The next two things will be an urgent care centre in Vancouver and a sobering centre in Surrey. So people, rather than go to the emergency room or jail, can be taken to an urgent care centre and be helped with their issues.

The low-barrier HEAT and Emergency Weather shelters have widely been seen as a success. But there are still more homeless on the streets than in shelter beds.

That’s another statement I don’t agree with. I monitor through my folks the beds that we have available, and at no time this winter have we been short beds that would turn somebody away. Now, the type of shelter someone might want to go in might have been a barrier. But the fact that there’s a bed or not isn’t the barrier.

But what will happen when the city’s seven low-barrier shelters run out of funding in April?

We found that those locations didn’t work well during the warmer weather and that kind of thing can really have a negative impact on your ability to reach your final goal.

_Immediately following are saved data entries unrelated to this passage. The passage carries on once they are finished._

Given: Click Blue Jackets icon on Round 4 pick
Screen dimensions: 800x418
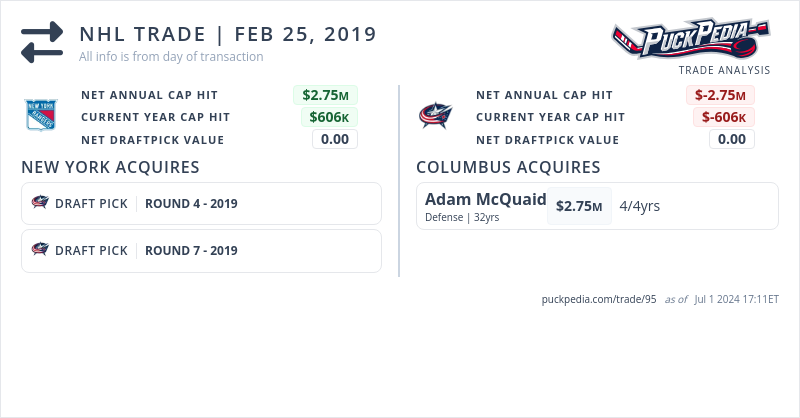Looking at the screenshot, I should (x=41, y=203).
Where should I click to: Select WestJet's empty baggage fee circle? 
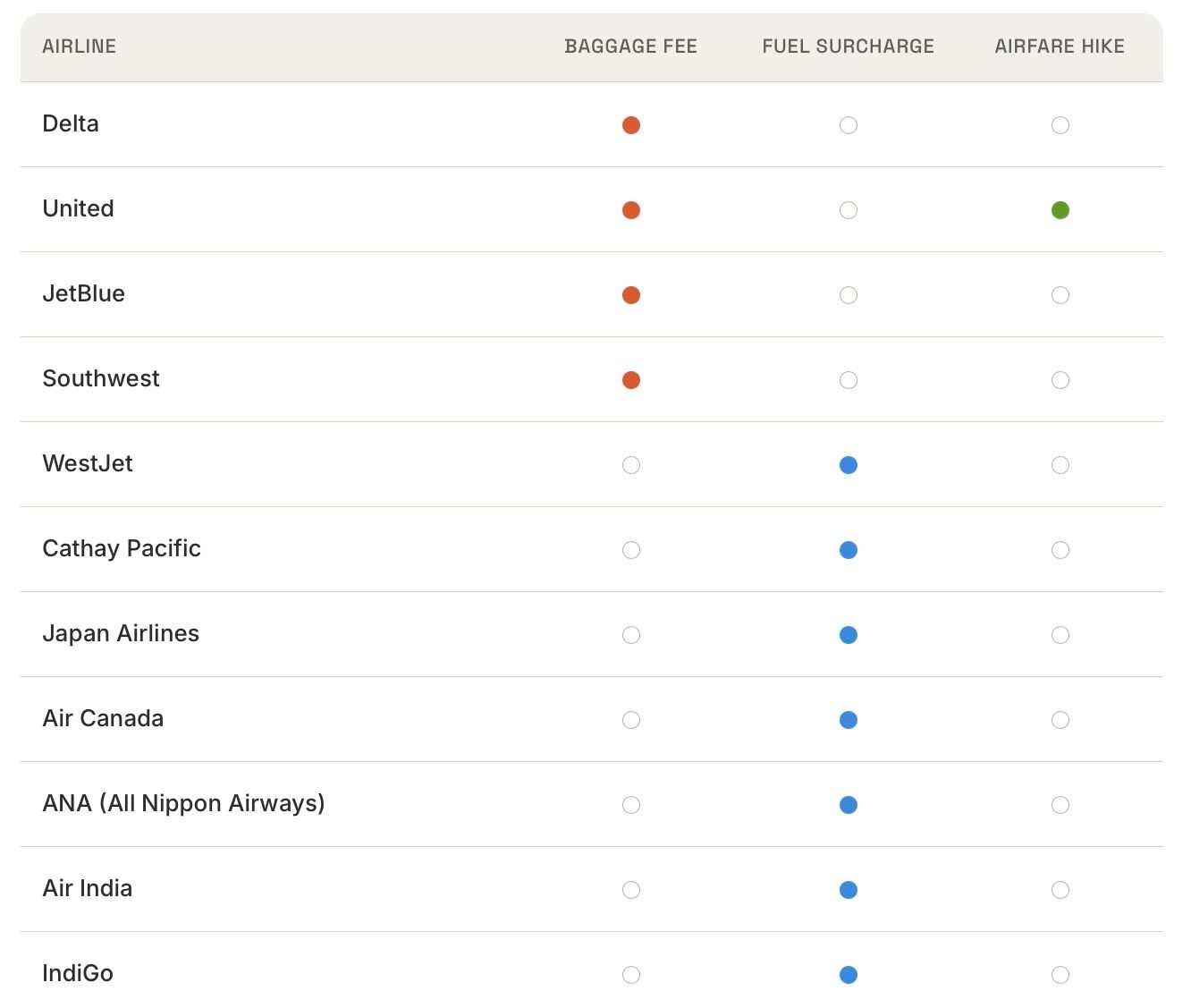coord(631,465)
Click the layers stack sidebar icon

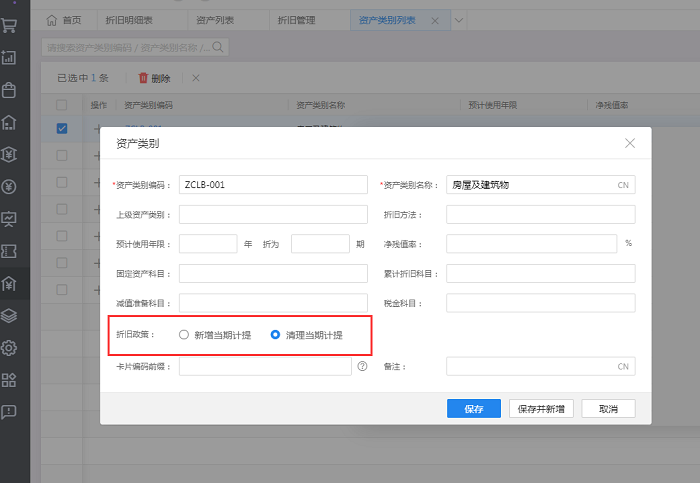tap(9, 316)
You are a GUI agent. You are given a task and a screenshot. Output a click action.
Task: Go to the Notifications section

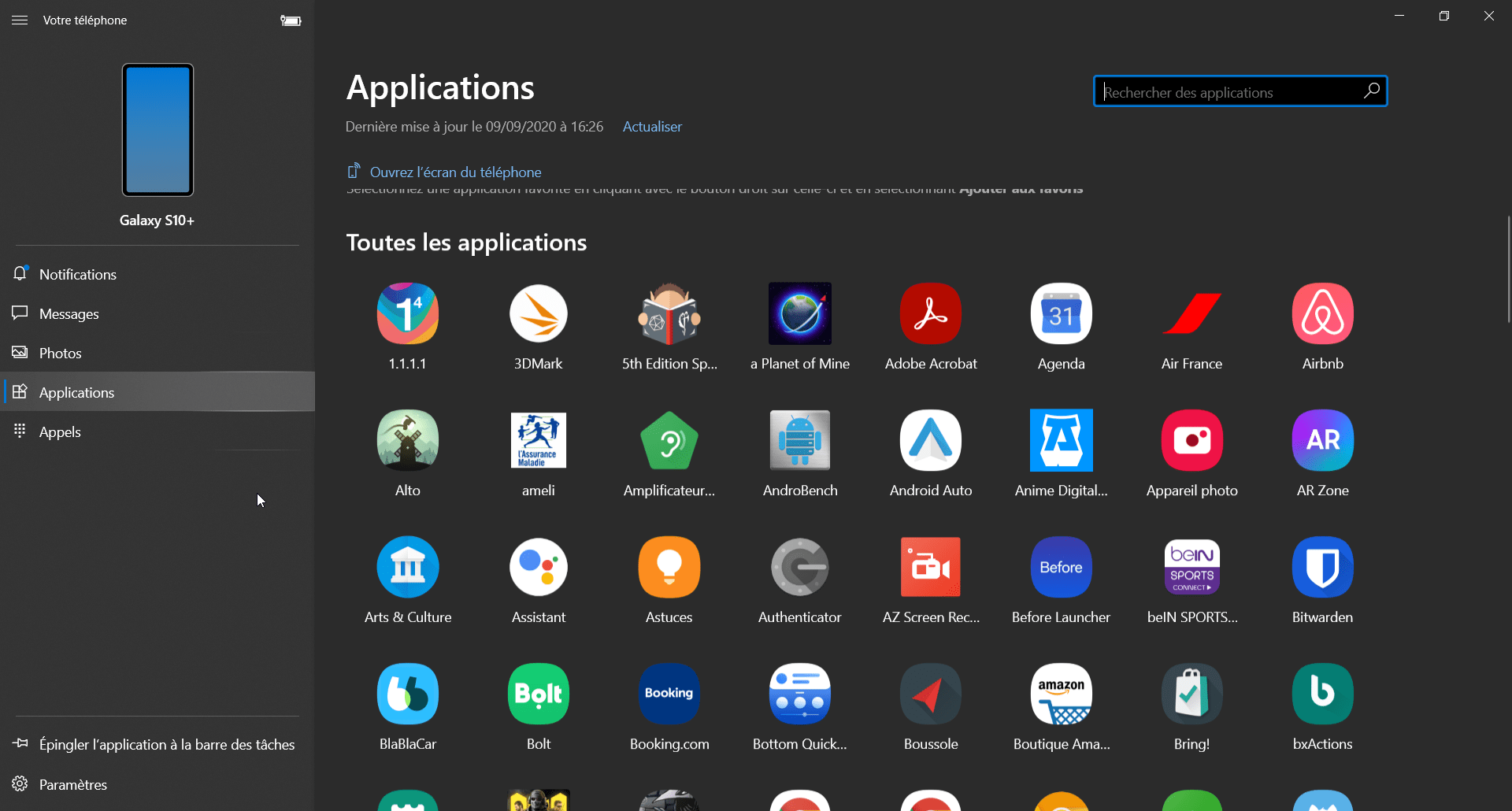tap(77, 275)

So what we’re trying to do between now and then is to find additional beds in the marketplace. It’s actually a good time: we’ll have the Olympics over with and we’ll have some vacancies.

Activists claim the Assistance to Shelter Act [which allows the police to take a homeless person to a shelter] will be used to sweep the homeless up during the Games. What is your response to this criticism?

All we’re trying to do is give [the police] a tool and those that make the criticisms haven’t read [the law], don’t want to read it, don’t want to discuss it and frankly are full of it.

When the person died on the streets of Vancouver [last winter], the media stuck microphones and cameras in my face and said, “You got to do something about this.” And now that I’m trying to do something about it, the same people don’t think I should.

I’m in a no-win situation, so at least a police officer should have a tool. So if someone is going to freeze to death they can take them to the door of a shelter. If they make the choice to stay outside there’s nothing we can do about that.

There will be intense interest and coverage of the Downtown Eastside during the Games. What impression do you think people will take home with them of the neighbourhood?

If they take the time to walk the neighbourhood and talk to people, I think they’ll walk away [with the impression that] this is a jurisdiction that has done something remarkable in the last number of years to deal with homelessness, mental health and addictions, and there’s some ideas we can take back to our communities that would work.

The challenge is that you’ll get someone who comes to town and they’ll find somebody in a doorway or taking drugs, take a picture and say this is the squalor, this is the open drug scene in Vancouver. They’ll go back home with blinders on and not recognize what we have.

We have 7,000 people [across the province] that have been connected with homes and supports. Of course we’ll never be happy until it’s all done, but we shouldn’t be ashamed. I’m pretty proud of what we’re accomplishing.